How this plays out in practice
In practice, an RFE can land when a petition is otherwise ready for a decision, forcing lawyers to chase down contract language, league rules, or club policies that describe what skills the role demands.
For a star in the middle of a season, that may mean extra calls between the front office and counsel while the player is on the road. The message from USCIS is that the Immigrant Petition for Alien Workers must stand on its own record, not on assumptions about elite sports. Petitioners who prepare the file with clear minimum requirements can avoid that detour in advance.
Sports immigration lawyers said the change is a reminder that the labor certification, which is issued by Labor, and the immigrant petition, which is decided by USCIS, serve different jobs inside the system. Labor’s approval speaks to the hiring process and recruitment steps, while USCIS decides whether the worker fits the immigrant category requested in the I-140. With the FLAG system stripping job requirements from athlete certifications, USCIS is signaling it will not fill the gap itself.
For clubs in the United States 🇺🇸 that sponsor international talent, filing habits may now need tightening before the next signing window opens.
Key takeaways and recommendations
- Effective immediately: The guidance applies now and may trigger RFEs when FLAG-based labor certifications omit job requirements.
- Impact: Although USCIS receives fewer than 100 athlete labor certifications per year, the change affects every major team and many affiliates.
- Primary action: Include explicit minimum job requirements in the
I-140filing (via contract language or a short attachment). - Goal: USCIS said the intent is faster decisions — but the immediate effect for athletes and clubs may be more paperwork and fewer surprises later.
Petitioners who prepare the file with clear minimum requirements can avoid an RFE detour and help ensure timely adjudication.
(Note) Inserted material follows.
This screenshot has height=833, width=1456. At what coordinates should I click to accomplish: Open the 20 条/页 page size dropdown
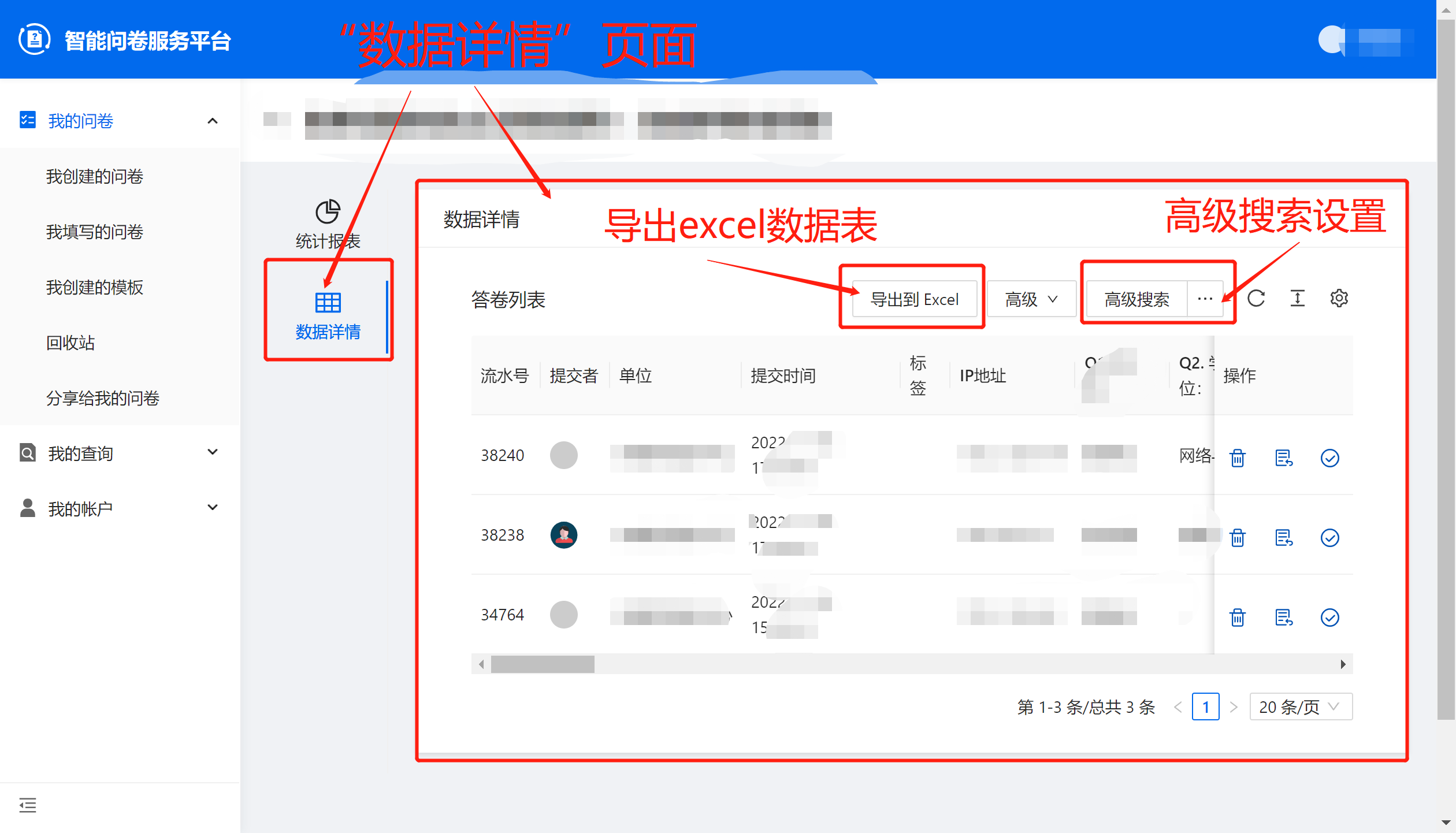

USCIS has updated its policy manual to address a documentation gap caused by the Department of Labor’s FLAG system. Professional athlete petitions often lack minimum job requirements in labor certifications. To prevent processing delays and Requests for Evidence, sports teams must now provide explicit documentation of education and experience requirements within their Form I-140 filings, ensuring the athlete meets the requested visa classification standards.